These are not academic books but my favorite fiction books that I reread every few years are:
Their Eyes Were Watching God by Zora Neale Hurston
The Remains of the Day by Kazuo Ishiguro (a rare instance of a book successfully made into a film)
Kokoro by Natsume Soseki
really recommend Perec's "Cantatrix Sporanica" and "Art of Asking Your Boss for a Raise". Both are among his funniest. The first part of Queneau's "Saint Glinglin" is priceless too. Rgearding lingusitics, really think no one makes language play more fun than the OULIPO writers.
I'm definitely guilty of reading books online, but I've just picked up the Calvino for the first time.
this is a while ago, but you should probably read Sartre. Specifically, the Critique of Dialectical Reason.
It's philosophy, and it's very heavy. It may be hard to find, but you may enjoy an old library anyway. Sartre's 'dialectic' style of critique will tickle your brain. Like Derrida, he thinks that when we communicate, there is a gap between the word and the thing it refers to (signifier/signified). He argues, however, that the word relies upon a negative definition: a bush is a bush because it is not a tree. Dialectic reasoning utilizes this oppositioning. And THEN he goes to politics, and Marxism, and social organization of humans.

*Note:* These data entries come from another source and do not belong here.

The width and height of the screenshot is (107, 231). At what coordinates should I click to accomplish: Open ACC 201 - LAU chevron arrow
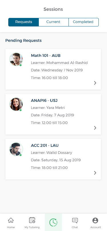coord(95,173)
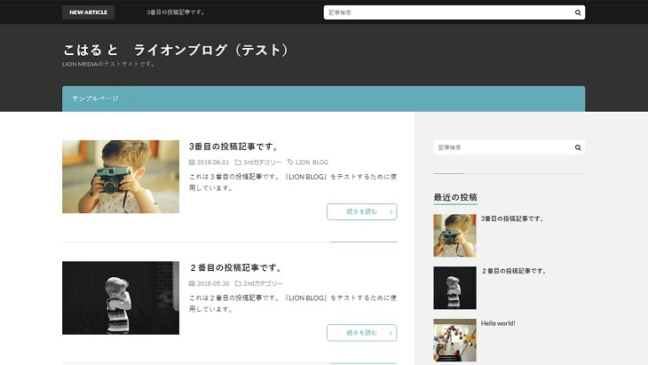The width and height of the screenshot is (648, 365).
Task: Click the 2ndカテゴリー folder category link
Action: [x=263, y=283]
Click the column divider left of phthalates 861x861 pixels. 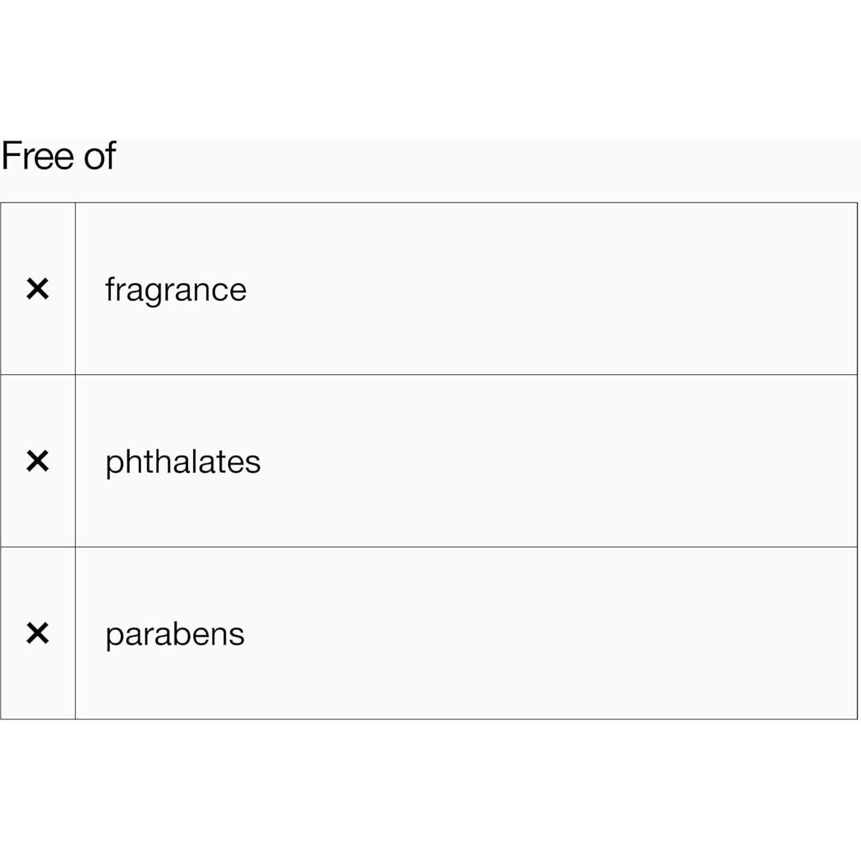pyautogui.click(x=75, y=461)
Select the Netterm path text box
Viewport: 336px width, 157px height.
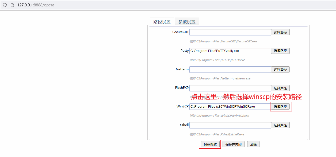pyautogui.click(x=230, y=70)
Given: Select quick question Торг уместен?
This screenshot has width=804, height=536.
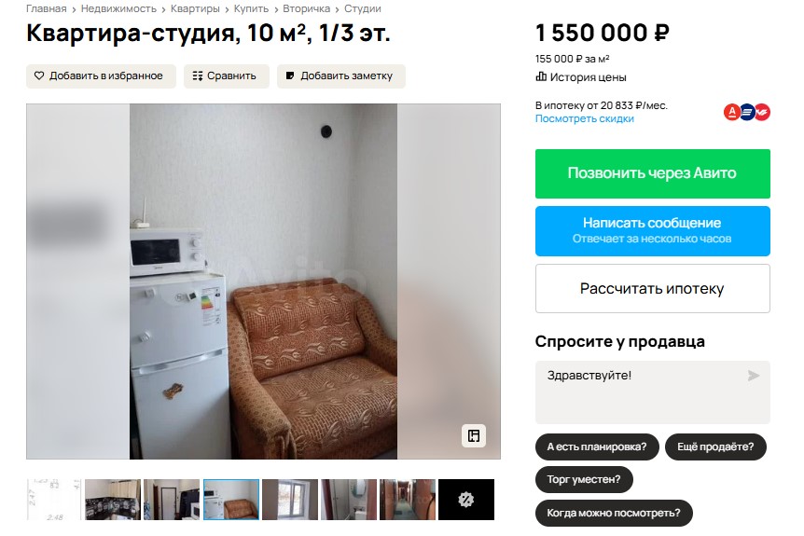Looking at the screenshot, I should click(584, 480).
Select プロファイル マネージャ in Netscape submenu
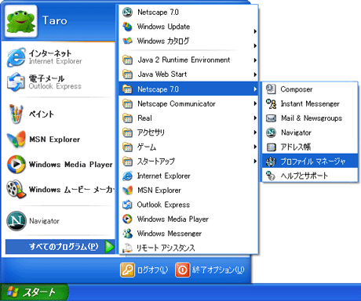 click(x=310, y=161)
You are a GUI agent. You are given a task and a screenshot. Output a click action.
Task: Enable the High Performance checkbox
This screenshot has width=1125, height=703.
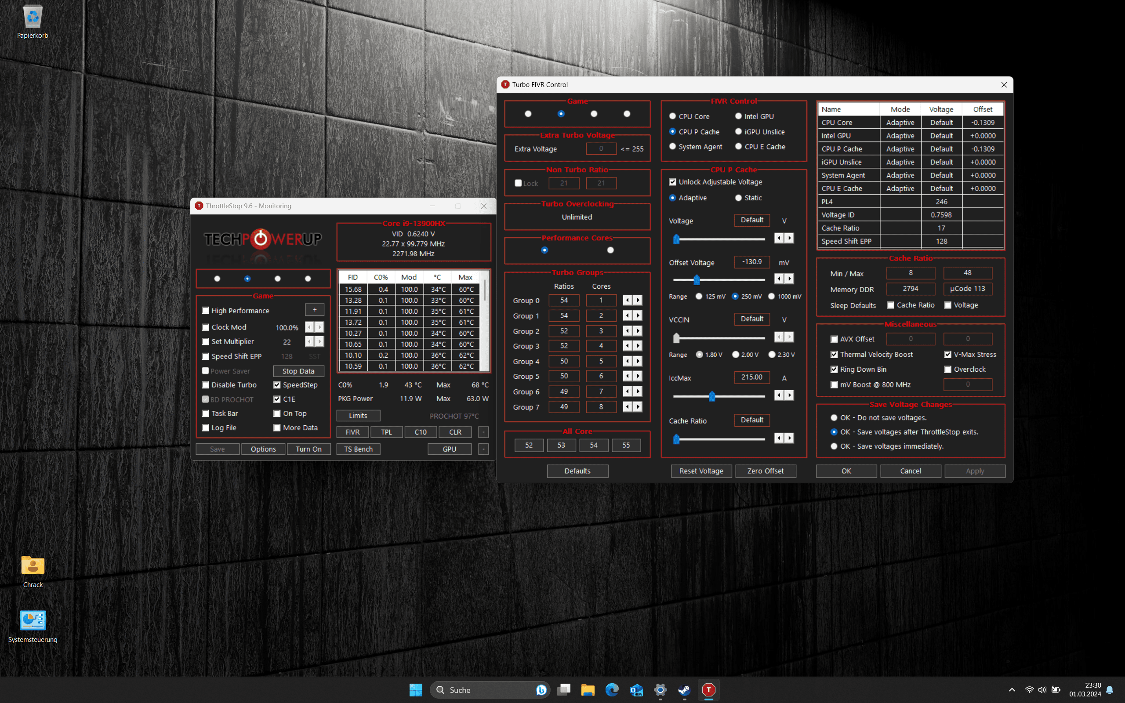pyautogui.click(x=205, y=311)
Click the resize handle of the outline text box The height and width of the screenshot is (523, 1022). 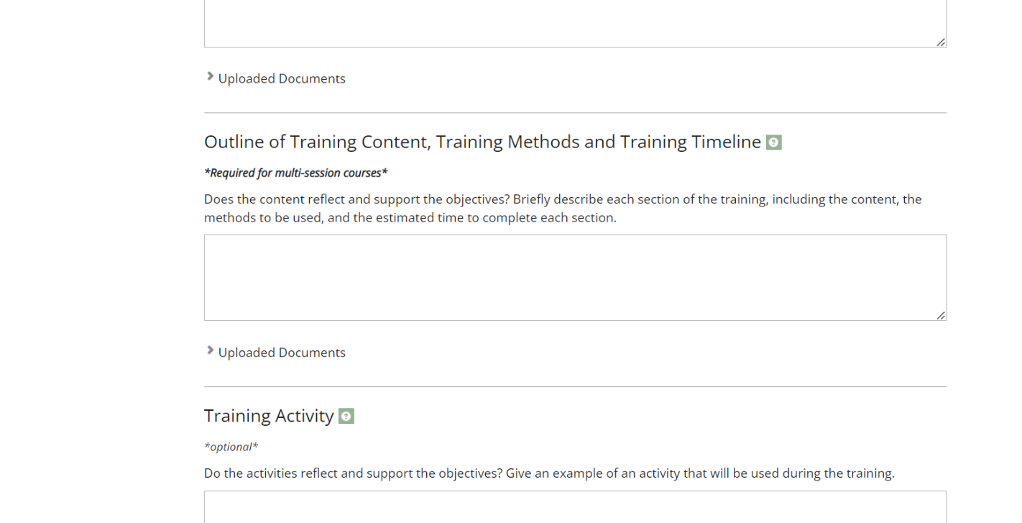940,315
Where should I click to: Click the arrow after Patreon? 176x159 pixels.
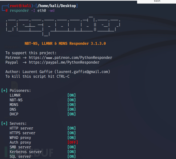24,58
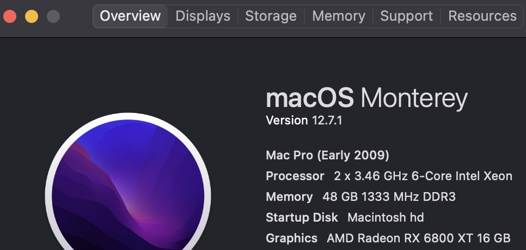Viewport: 526px width, 250px height.
Task: Select the Mac Pro (Early 2009) text
Action: (327, 156)
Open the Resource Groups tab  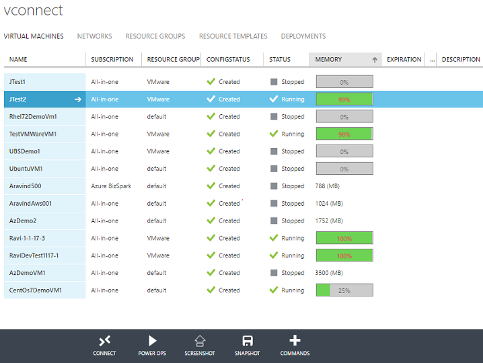(155, 36)
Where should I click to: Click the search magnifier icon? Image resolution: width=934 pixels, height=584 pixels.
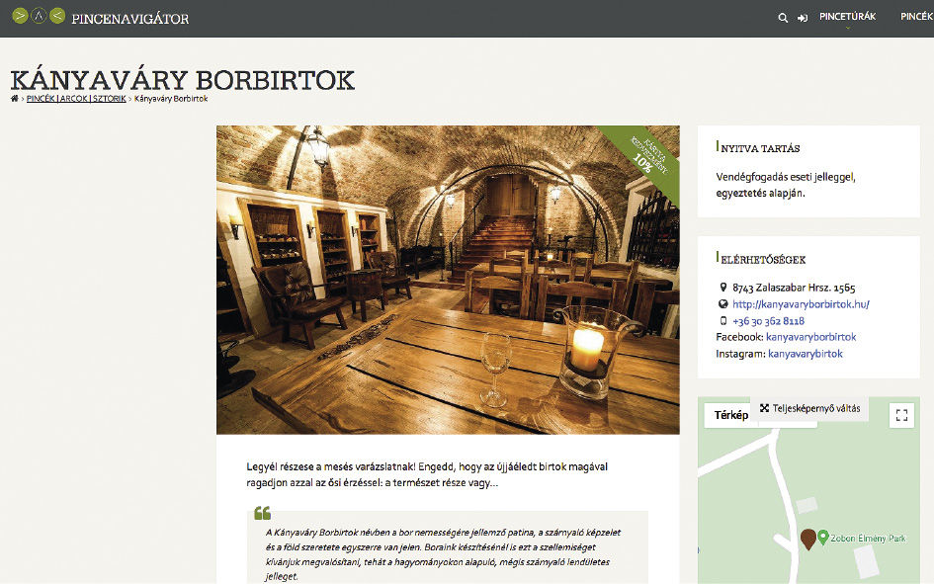click(x=783, y=18)
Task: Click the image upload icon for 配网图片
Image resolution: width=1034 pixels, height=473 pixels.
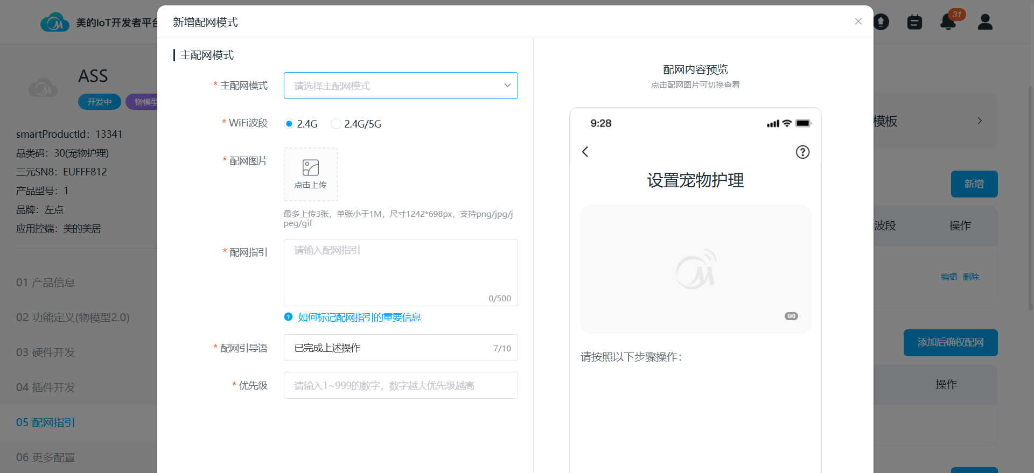Action: coord(310,168)
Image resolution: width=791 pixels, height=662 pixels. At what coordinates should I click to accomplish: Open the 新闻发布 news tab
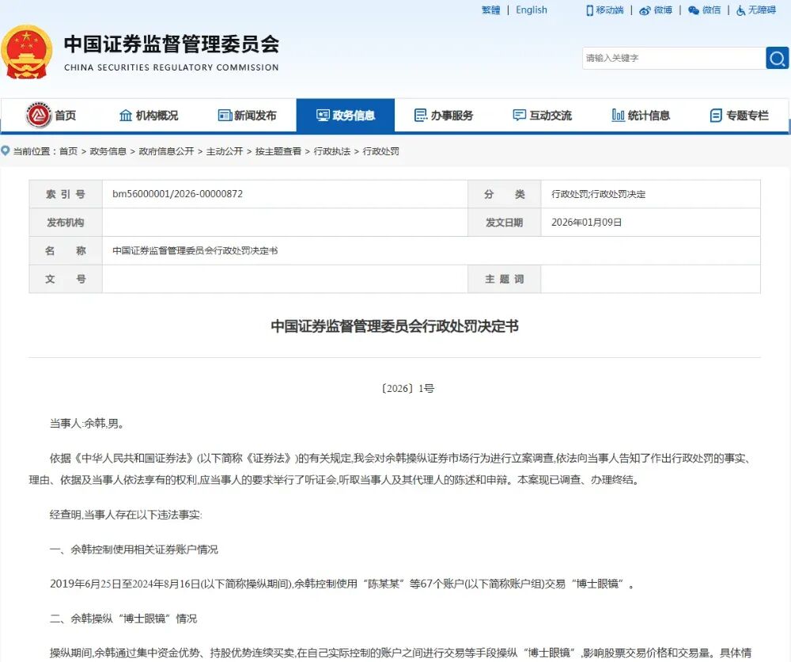pos(247,116)

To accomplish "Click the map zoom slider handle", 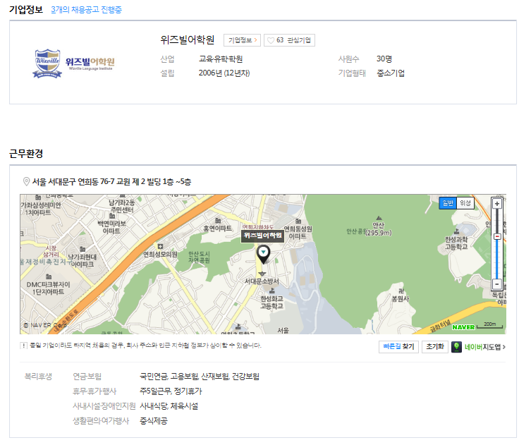I will [497, 236].
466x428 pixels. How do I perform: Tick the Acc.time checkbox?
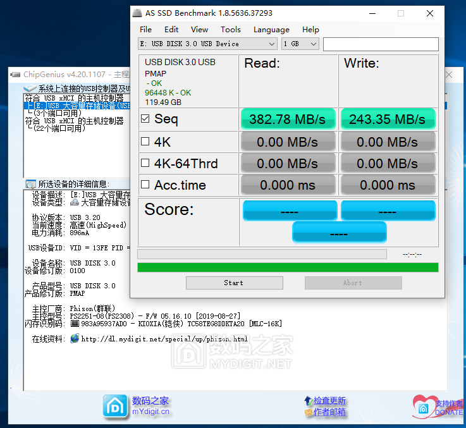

It's remarkable stuff, and great if you're in the mood to get lost in something.
also, for critical race theory: Gary Peller and Kimberle Crenshaw have a wonderful compilation. Peller has an excellent monograph published last year.
Simone De Beauvoir was Sartre's lover, and if you want more French Existentialism, but applied to women you should read The Second Sex. (Helene Cixous is a little more fun, I think)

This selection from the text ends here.